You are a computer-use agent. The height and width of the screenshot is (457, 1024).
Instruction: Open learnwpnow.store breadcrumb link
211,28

...

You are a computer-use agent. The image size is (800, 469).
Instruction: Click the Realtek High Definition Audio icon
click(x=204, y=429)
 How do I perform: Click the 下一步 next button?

Task objective: After locating the line holding "Instruction: Click the" above, output exactly that line and every line after it through the line holding "How do I perform: Click the 下一步 next button?". Include nothing else.

Response area:
Instruction: Click the Realtek High Definition Audio icon
click(x=204, y=429)
 How do I perform: Click the 下一步 next button?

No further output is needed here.